Polluting private jets, excessive dressing room demands and
arena-busting tours are no long sustainable, according to the biggest
study so far on the effect of the live music industry on our
environment.
In recent years, musicians such as U2, Kasabian and Madonna have been
criticised for the size of their carbon footprint due to the huge scale
of their tours. Notwithstanding Sting's personal enviro-activism, his
group, the Police, was recently condemned as "the dirtiest band in the
world" in an NME survey, because of the size and length of their 2007
reunion tour.
The report, which will be published in May, is the first to map the
carbon footprint of live music – from platinum-selling rock stars and
orchestras to theatre groups and pub bands. Although it doesn't name
and shame, it does blame performers for releasing about 540,000 tonnes
of greenhouse gases every year – the amount emitted by a town the size
of Great Yarmouth in Suffolk.
Music agents, promoters and managers met in London yesterday to discuss
how the industry can clean up its act but still make money.

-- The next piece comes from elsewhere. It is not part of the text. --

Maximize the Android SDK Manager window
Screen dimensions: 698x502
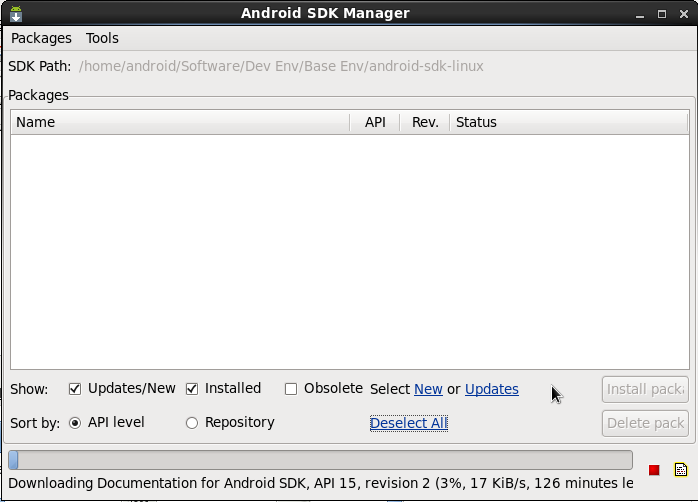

The study was produced by Julie's Bicycle, a not-for-profit company
which was set up specifically to research the music industry's carbon
footprint. It maps everything from the number and size of tours, right
down to the greenness of the band's rider or list of dressing room
demands.
The study's suggestions range from fans car-sharing to get to gigs to
bands leaving their Lear jets in the hangar and letting the train take
the strain. It is also recommends that band T-shirts be ethically
produced.
The organisation looked at 90 artists' tours around the UK, Europe, US
and Asia. It then interviewed dozens of people working on them.
Some bands have led the way in revealing the environmental impact of
their tours. Radiohead have produced an audit of two of their tours in
the US and made it publicly available. Other green champions include
Sheryl Crow, John Legend and Coldplay.
Jazz Summers, the chief executive of Big Life Management and a founder
of Julie's Bicycle, said at yesterday's event: "There is a lot of fear
around the music industry getting greener. There's a real fear that
it's going to cost the industry money. But that's why we're doing this
report – like anything else, it's about information."